Settled is the rule that points of law, theories, issues, and arguments not
adequately brought to the attention of the trial court need not be, and ordinarily
will not be, considered by a reviewing court. They cannot be raised for the first
time on appeal. To allow this would be offensive to the basic rules of fair play,
justice and due process.27
A contract of adhesion is defined as one in which one of the parties imposes a
ready-made form of contract, which the other party may accept or reject, but
which the latter cannot modify. One party prepares the stipulation in the
contract, while the other party merely affixes his signature or his "adhesion"

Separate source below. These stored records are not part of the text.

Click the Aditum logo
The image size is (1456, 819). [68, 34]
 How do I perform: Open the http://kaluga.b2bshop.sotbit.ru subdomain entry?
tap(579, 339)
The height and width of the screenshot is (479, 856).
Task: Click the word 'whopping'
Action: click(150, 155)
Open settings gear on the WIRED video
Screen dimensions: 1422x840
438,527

thereto, giving no room for negotiation and depriving the latter of the

opportunity to bargain on equal footing.28 It must be borne in mind, however,


that contracts of adhesion are not invalid per se. Contracts of adhesion, where
one party imposes a ready-made form of contract on the other, are not entirely
prohibited. The one who adheres to the contract is, in reality, free to reject it
entirely; if he adheres, he gives his consent. 29
All told, we find no reason to disturb, much less, to reverse the assailed CA
Decision.
WHEREFORE, the instant Petition is DENIED and the assailed Court of
Appeals Decision is AFFIRMED. Costs against petitioner.